Serves 4-6 496-744 calories per serving

500g fresh or frozen (defrosted) mixed berries, eg raspberrie­s, blackberri­es, strawberri­es, redcurrant­s – add a drizzle of honey or tablespoon of jaggery (raw sugar) if the fruit is really tart Plain live yogurt or crème fraîche, to serve For the crumble topping:

100g flaked almonds, lightly toasted

50g ground almonds Pinch ground ginger Pinch cinnamon

100g gluten-free oats (or you can use regular porridge oats)

30g pumpkin seeds 30g sunflower seeds

100g rice flour 100g grass-fed butter

1 tbsp muscovado sugar or jaggery

Preheat the oven to 190°C/375°F/Gas Mark 5. Tip the fruit into a large shallow ovenproof dish and set to one side.

Drizzle with raw honey or sprinkle with jaggery if the fruit tastes sharp.

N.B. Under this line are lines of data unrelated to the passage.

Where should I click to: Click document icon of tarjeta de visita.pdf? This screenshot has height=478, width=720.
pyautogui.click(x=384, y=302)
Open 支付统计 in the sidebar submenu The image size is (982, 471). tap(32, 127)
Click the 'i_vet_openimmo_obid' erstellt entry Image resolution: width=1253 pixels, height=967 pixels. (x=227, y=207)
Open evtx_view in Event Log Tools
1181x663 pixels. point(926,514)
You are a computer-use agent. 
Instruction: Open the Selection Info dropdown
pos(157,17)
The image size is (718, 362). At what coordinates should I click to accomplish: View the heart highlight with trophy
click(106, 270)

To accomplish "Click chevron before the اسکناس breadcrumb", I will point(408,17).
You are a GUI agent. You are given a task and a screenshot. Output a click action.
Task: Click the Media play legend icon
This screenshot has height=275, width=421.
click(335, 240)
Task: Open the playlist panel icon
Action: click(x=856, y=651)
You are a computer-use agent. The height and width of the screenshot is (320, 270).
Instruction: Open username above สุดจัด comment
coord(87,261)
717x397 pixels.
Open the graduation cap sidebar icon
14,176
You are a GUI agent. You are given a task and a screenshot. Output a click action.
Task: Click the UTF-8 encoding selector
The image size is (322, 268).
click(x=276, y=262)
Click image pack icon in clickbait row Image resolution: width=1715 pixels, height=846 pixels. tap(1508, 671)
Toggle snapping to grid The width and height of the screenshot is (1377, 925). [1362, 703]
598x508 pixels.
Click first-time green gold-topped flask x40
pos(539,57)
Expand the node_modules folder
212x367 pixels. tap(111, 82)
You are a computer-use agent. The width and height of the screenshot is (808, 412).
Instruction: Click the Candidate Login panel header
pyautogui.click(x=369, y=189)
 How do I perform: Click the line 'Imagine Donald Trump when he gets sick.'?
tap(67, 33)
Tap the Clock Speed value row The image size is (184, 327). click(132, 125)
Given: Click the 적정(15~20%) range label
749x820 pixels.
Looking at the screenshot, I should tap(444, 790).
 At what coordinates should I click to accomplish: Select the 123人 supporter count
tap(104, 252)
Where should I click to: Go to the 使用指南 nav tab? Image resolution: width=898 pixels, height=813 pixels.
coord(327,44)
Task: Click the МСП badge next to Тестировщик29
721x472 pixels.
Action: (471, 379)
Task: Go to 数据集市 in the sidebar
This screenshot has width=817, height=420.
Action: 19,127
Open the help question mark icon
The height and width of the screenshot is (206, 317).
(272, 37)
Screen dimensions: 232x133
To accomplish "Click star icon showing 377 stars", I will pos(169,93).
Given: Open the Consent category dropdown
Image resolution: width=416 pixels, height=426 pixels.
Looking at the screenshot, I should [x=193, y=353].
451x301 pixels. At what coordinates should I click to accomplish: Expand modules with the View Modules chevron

Now make the crumble topping. Put all the ingredient­s into a food processor and blitz on the pulse setting until mixed, but don’t over-mix – you still need some lumps.

Spoon the crumble topping on top of the fruit to cover, and put it in the oven for about 30 to 40 minutes or until bubbling and golden. Remove from the oven, spoon into serving dishes and serve with plain live yogurt – or double cream if it’s a special occasion.